Québec devrait investir davantage dans la prévention des infections transmissibles sexuellement, notamment auprès des jeunes et des homosexuels. Ce serait plus rentable que de dépenser des fortunes dans le traitement des malades, clament certains spécialistes après avoir lu les dernières données gouvernementales.
Selon l’étude ARGUS citée dans le dernier Portrait des infections transmissibles sexuellement et par le sang (ITSS), 49 % des homosexuels interrogés se sachant infectés par le VIH ont eu au moins une fois une relation anale non protégée par un condom avec un partenaire d’un soir ou un partenaire autre qu’un partenaire connu de statut VIH positif. Même constat troublant chez les jeunes. En 2010, les 15-24 ans représentaient 10 % des nouveaux diagnostics d’infection par le VIH, un chiffre en hausse régulière. Les jeunes représentent aussi la majorité des nouveaux cas de chlamydia et de gonorrhée au Québec. Même la syphilis infectieuse, qui avait quasiment disparu depuis 30 ans, est réapparue.
Comment expliquer ces résultats? «Il y a 20 ans, la survie d’un sidéen était en moyenne de trois ans. Aujourd’hui, on ne meurt quasiment plus du sida, et les risques de transmission ont beaucoup diminué chez ceux qui prennent leurs médicaments correctement. Le VIH est désormais considéré comme une maladie chronique», note le Dr Marc Steben, directeur médical de la Clinique A.
Concernant les autres infections transmissibles sexuellement, «plusieurs personnes jouent à la roulette russe en croyant que ça n’arrive qu’aux autres. Pourtant, tout le monde peut être touché», ajoute le Dr Steben, qui a soigné récemment une femme de 80 ans aux prises avec un problème d’herpès génital contracté depuis peu.
Le Québec compterait entre 15 000 et 21 000 personnes atteintes du VIH-sida. Un chiffre qui augmente de 500 à 1 200 nouveaux cas chaque année, même si la hausse est moins marquée depuis 2006. Malgré tout, 60 % des personnes diagnostiquées entre 2002 et 2010 n’avaient jamais subi de test de détection du VIH auparavant. Un échec relatif des mesures d’éducation et de dépistage.
En début d’année, le Dr Réjean Thomas dénonçait le peu d’augmentation ces 20 dernières années des budgets alloués à la prévention du VIH-sida. Pourtant, les sommes investies en prévention permettraient de réduire les montants consacrés aux traitements, selon lui. Cette constatation est aussi valable pour d’autres infections transmissibles sexuellement. «Dans environ deux tiers des cas, quand un couple consulte pour une fécondation in vitro à cause d’une obstruction des trompes de Fallope, il y a des antécédents de chlamydia ou de gonorrhée silencieuses», indique le Dr Steben.

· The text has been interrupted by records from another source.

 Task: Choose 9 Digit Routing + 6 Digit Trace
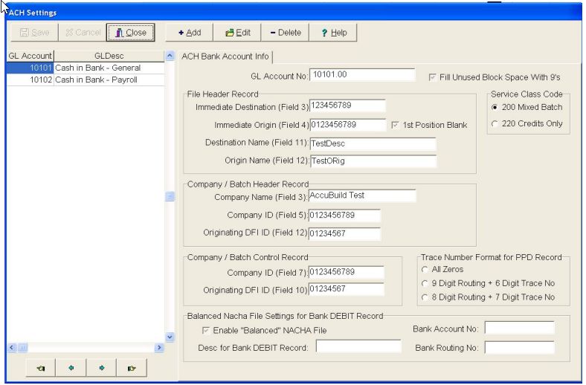tap(425, 283)
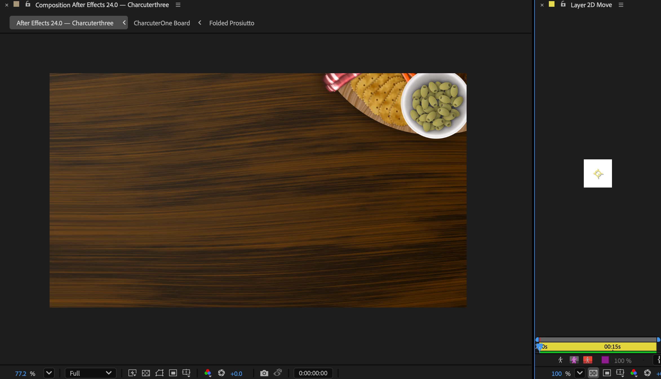Open the Layer panel magnification dropdown
The height and width of the screenshot is (379, 661).
pos(580,373)
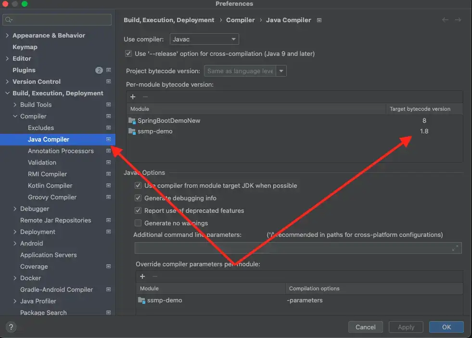Enable Generate no warnings checkbox
The width and height of the screenshot is (472, 338).
[139, 223]

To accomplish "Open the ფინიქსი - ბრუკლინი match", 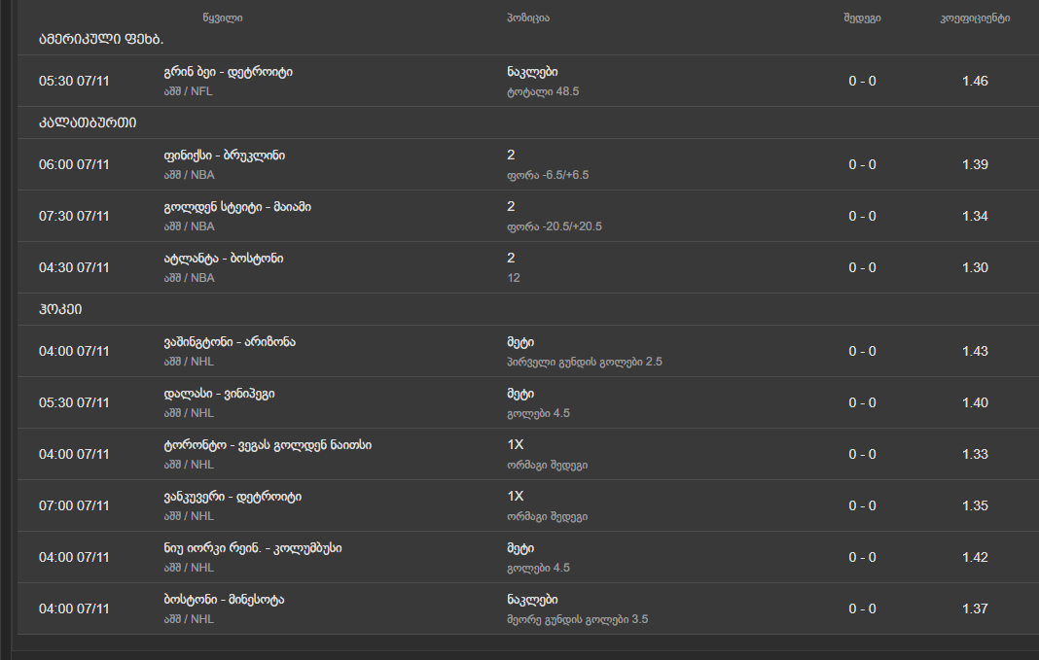I will click(x=225, y=156).
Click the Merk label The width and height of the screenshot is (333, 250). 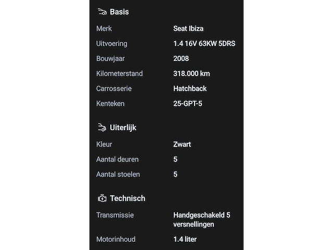[x=104, y=29]
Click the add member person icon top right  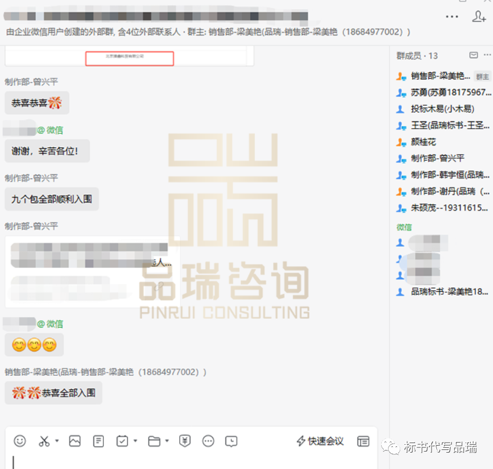(x=480, y=17)
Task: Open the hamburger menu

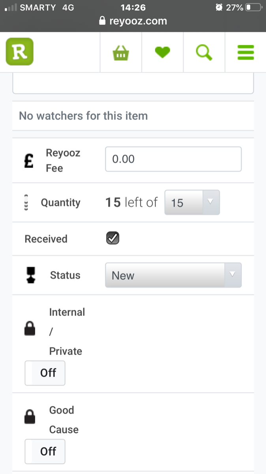Action: [245, 52]
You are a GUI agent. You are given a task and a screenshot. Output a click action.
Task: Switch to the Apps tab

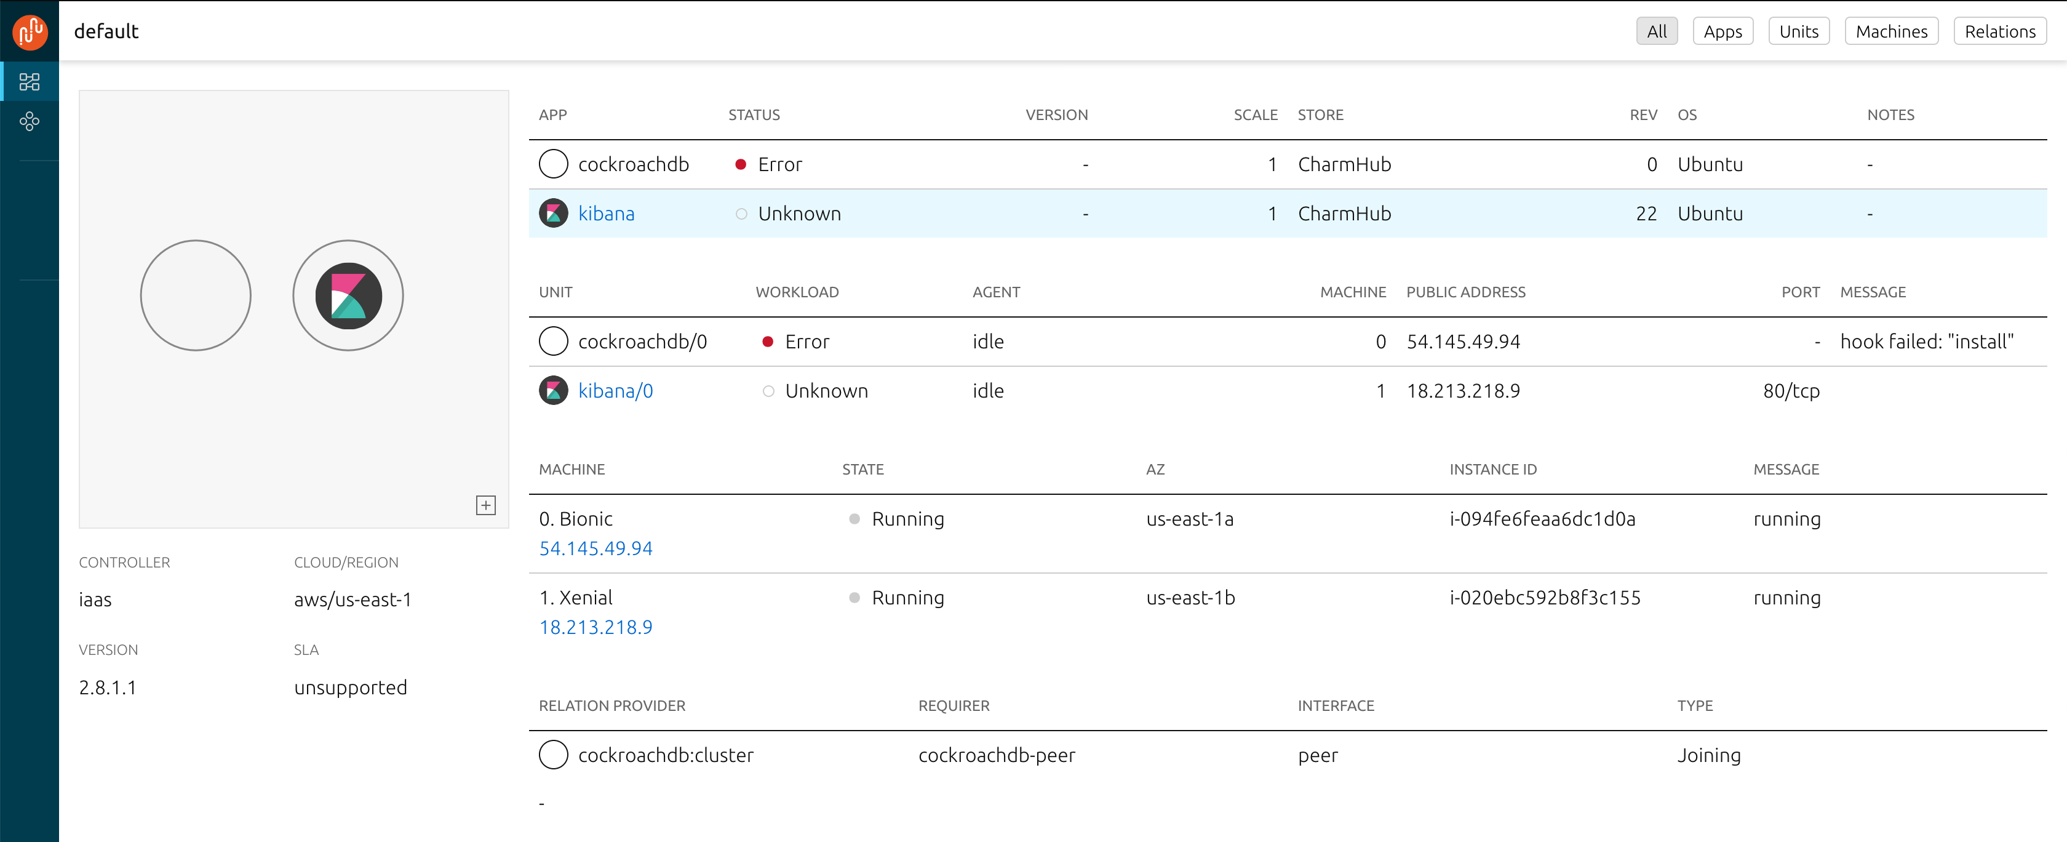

À défaut d’obtenir plus de fonds pour la prévention, le Dr Steben croit qu’on devrait au moins revoir la teneur des messages et s’inspirer de la Scandinavie. «Là-bas, les campagnes sont axées sur le plaisir d’avoir des relations protégées; elles ne jouent pas sur la culpabilité», précise-t-il. Il note aussi que la télévision et le cinéma grand public font bien peu de place au condom dans les scènes de sexe.
Des traitements qui coûtent cher
En 2011, la RAMQ a remboursé 87,6 M$ en frais de traitements antirétroviraux à 7 331 personnes atteintes du VIH-sida. Cela représente une moyenne de 11 949 $ par personne, par an. En comparaison, Québec a investi 29 M$ pour le dépistage, la prévention et la recherche. «La tendance actuelle consiste à considérer les sommes investies dans le traitement comme une façon de faire de la prévention», note toutefois Raphaël Bitera, épidémiologiste à l’Institut national de la santé publique. En effet, les traitements actuels permettent de réduire les risques d’infection de plus de 90 %, même sans protection, ce qui limite donc les risques de propagation de l’infection.